Additionally, in the group administered dupilumab every 2 weeks, a 48% improvement was observed while a 45.5% improvement was observed in the group administered dupilumab every 4 weeks group in average percent change from baseline in the pruritus numerical rating scale compared with a 19% improvement in the placebo group (P <.001).
The supporting data was presented at the European Academy of Dermatology and Venereology in September 2018.
“Dupilumab is an exciting biologic for us in the asthma world, because it targets 2 different kinds of cytokines: interleukin (IL) 4 and 13,” Monica Kraft, MD, department of Medicine Chair at the University of Arizona College of Medicine in Tuscon, Arizona said in an interview with MD Magazine®. “Because they share a common receptor, the alpha 4 receptor, and so by targeting that receptor, you get both.”
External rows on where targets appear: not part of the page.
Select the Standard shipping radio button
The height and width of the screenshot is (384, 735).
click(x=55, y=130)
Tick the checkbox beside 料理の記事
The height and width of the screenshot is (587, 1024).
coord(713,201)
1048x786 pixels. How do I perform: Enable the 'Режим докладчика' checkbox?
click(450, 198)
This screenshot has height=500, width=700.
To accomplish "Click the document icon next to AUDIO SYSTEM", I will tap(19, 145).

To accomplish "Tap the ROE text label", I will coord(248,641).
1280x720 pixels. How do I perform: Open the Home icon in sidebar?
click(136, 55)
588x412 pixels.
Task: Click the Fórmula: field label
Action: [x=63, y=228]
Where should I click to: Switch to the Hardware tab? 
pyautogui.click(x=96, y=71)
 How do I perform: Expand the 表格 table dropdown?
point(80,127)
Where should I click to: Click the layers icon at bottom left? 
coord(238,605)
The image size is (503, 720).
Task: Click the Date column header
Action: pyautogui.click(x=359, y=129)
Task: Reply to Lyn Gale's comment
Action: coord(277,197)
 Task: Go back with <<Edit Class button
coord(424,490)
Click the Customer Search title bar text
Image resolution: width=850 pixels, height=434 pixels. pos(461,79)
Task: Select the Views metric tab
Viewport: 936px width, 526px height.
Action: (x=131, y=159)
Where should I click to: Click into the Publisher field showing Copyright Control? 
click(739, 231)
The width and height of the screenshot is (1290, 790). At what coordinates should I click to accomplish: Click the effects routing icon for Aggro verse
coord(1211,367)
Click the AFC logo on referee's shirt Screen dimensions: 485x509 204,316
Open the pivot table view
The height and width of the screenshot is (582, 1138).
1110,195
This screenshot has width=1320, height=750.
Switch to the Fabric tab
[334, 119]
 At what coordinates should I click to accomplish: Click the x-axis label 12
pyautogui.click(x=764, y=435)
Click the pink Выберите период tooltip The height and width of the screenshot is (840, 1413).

“Why does that matter?” Kraft continued. “IL-4 is really important in the allergic response, in IgE (immunoglobulin E) formulation, and that side of things. IL-13 has a lot of effects on the airway, in terms of collagen deposition. It affects smooth muscle, increases contraction of smooth muscle, increases production of mucus—all the things that are abnormal in the asthmatic airway”.
To date, there are no systemic biologic medicines to treat adolescents with moderate-to-severe atopic dermatitis that are approved by the FDA.
Dupilumab is currently approved in the United States for the treatment of for adults with moderate-to-severe atopic dermatitis whose disease is not adequately controlled with topical prescription therapies or when those therapies are not advisable; and as add-on maintenance treatment for patients 12 years and older with moderate-to-severe asthma with an eosinophilic phenotype or with oral corticosteroid-dependent asthma.